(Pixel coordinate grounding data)

..............................

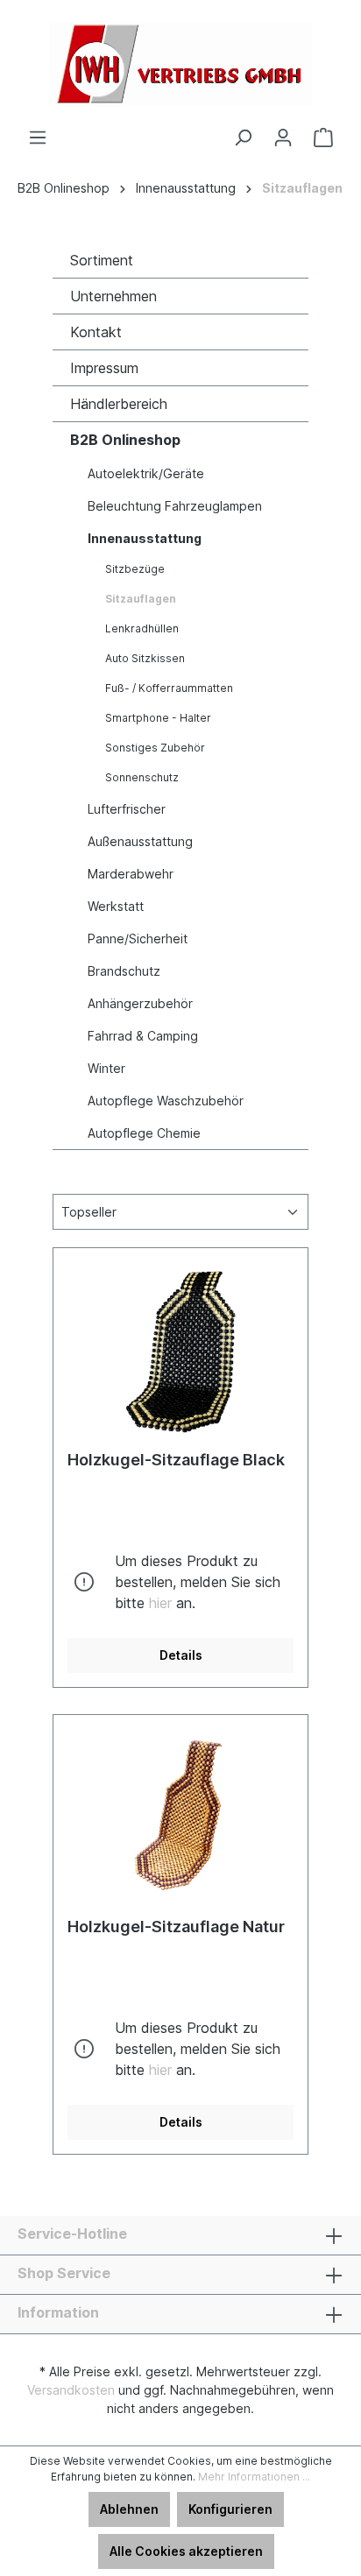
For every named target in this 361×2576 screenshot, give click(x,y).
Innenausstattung (145, 538)
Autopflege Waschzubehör (166, 1100)
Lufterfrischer (127, 808)
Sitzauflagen (140, 598)
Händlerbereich (118, 404)
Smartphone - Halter (158, 717)
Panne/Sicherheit (138, 938)
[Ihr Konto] (283, 137)
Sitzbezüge (135, 568)
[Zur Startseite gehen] (180, 64)
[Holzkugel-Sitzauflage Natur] (180, 1816)
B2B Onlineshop (125, 439)
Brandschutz (124, 970)
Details (180, 1655)
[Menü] (38, 137)
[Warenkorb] (323, 137)
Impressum (104, 368)
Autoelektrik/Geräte (146, 473)
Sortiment (101, 260)
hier (160, 1603)
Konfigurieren (230, 2509)
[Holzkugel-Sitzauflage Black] (180, 1349)
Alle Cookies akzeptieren (186, 2551)
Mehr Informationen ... (254, 2476)
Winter (106, 1068)
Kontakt (96, 332)
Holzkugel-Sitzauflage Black (176, 1459)
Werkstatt (116, 906)
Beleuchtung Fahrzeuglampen (175, 505)
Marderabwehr (130, 873)
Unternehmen (113, 296)
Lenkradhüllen (142, 628)
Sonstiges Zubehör (155, 747)
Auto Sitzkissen (145, 658)
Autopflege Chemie (144, 1133)
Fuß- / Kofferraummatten (169, 688)
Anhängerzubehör (140, 1003)
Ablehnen (129, 2509)
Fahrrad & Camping (143, 1035)
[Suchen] (243, 137)
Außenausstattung (140, 841)
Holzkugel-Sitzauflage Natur (176, 1926)
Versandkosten (71, 2389)
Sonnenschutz (142, 777)
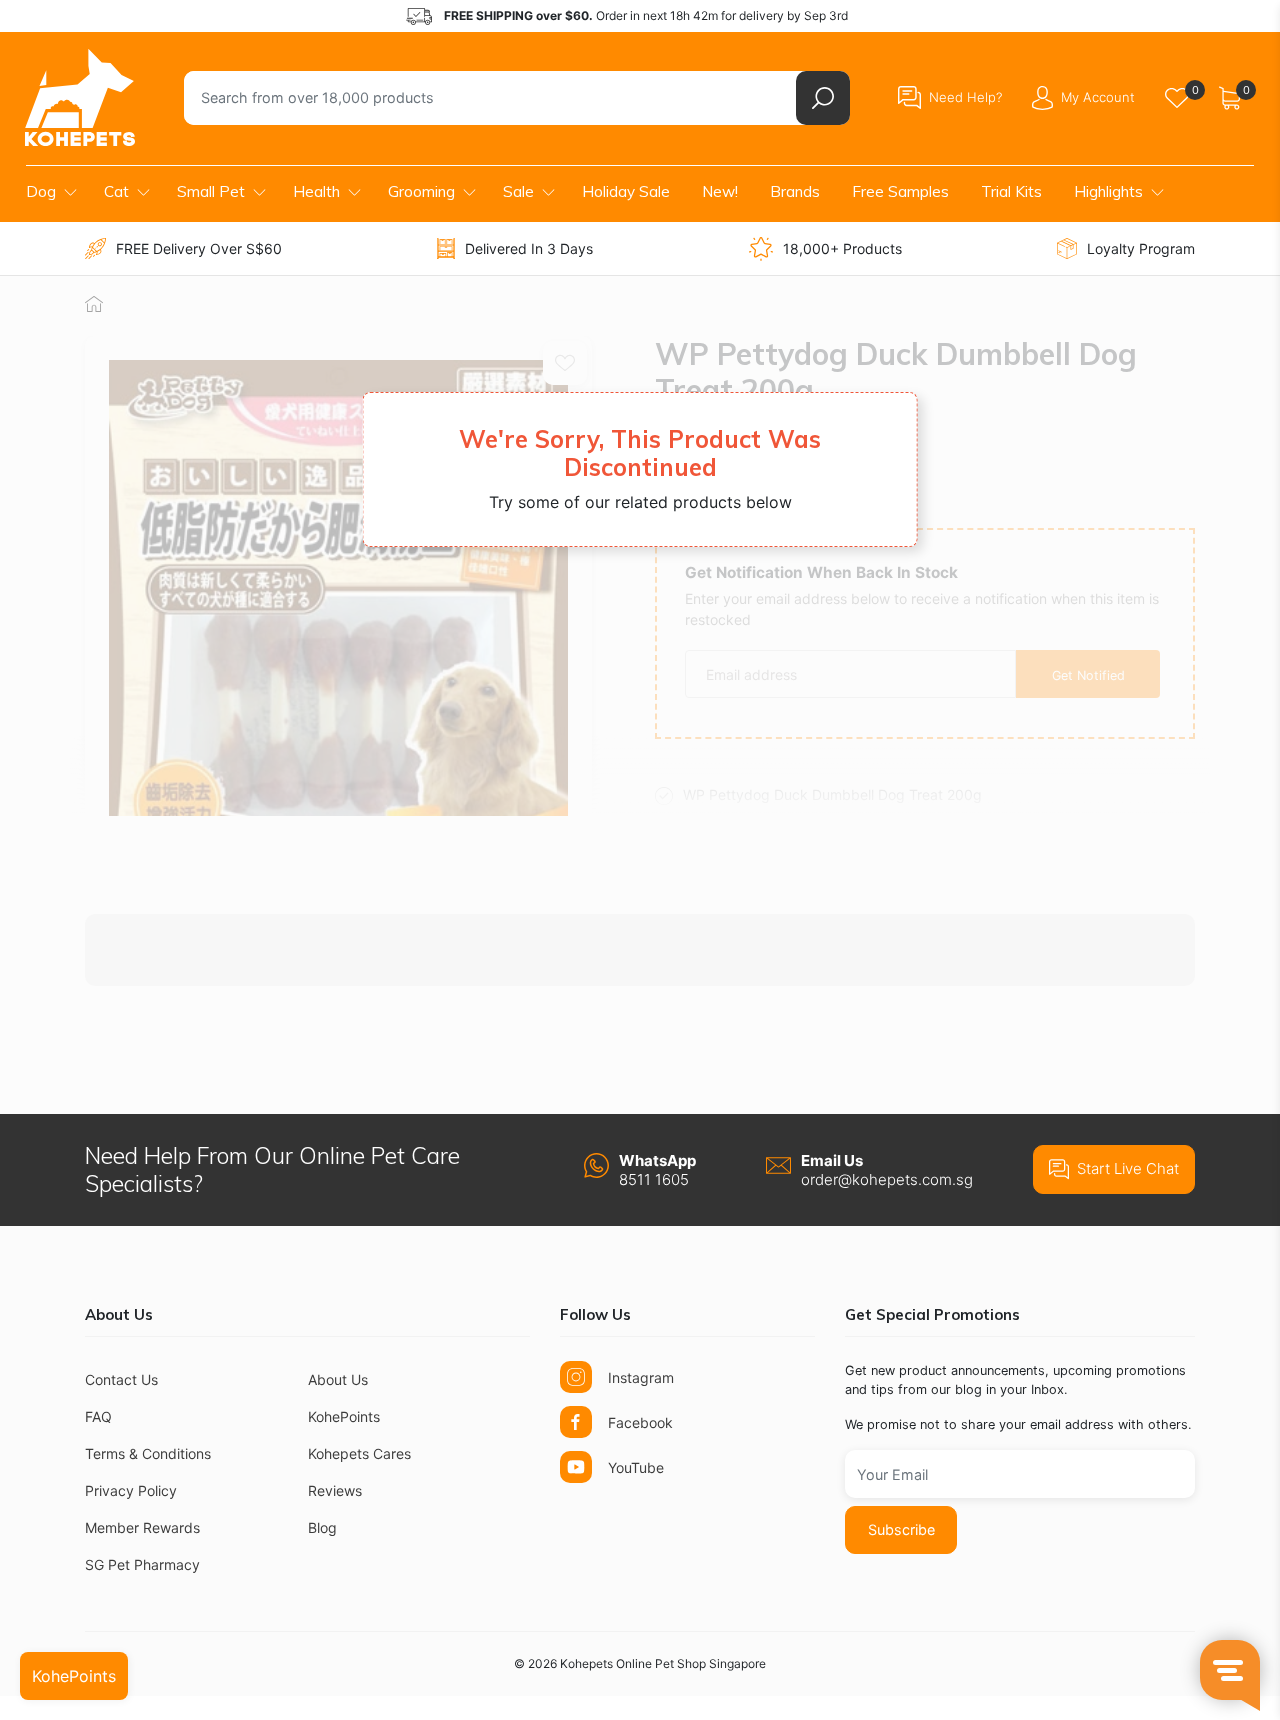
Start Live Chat (1128, 1168)
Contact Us (121, 1379)
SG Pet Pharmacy (142, 1564)
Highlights (1108, 191)
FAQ (98, 1416)
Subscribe (901, 1529)
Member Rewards (142, 1527)
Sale (518, 191)
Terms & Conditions (148, 1453)
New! (720, 191)
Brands (795, 191)
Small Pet (211, 191)
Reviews (335, 1490)
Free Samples (900, 191)
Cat (116, 191)
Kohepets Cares (359, 1453)
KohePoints (344, 1416)
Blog (322, 1527)
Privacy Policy (131, 1490)
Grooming (421, 191)
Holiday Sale (626, 191)
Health (316, 191)
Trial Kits (1011, 191)
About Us (338, 1379)
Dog (41, 191)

..............................

§ ABOUT THIS EXERCISE
Among the lines above, find the ones containing "Natur" and copy them.

§ COMPLETED TASK
[Holzkugel-Sitzauflage Natur] (180, 1816)
Holzkugel-Sitzauflage Natur (176, 1926)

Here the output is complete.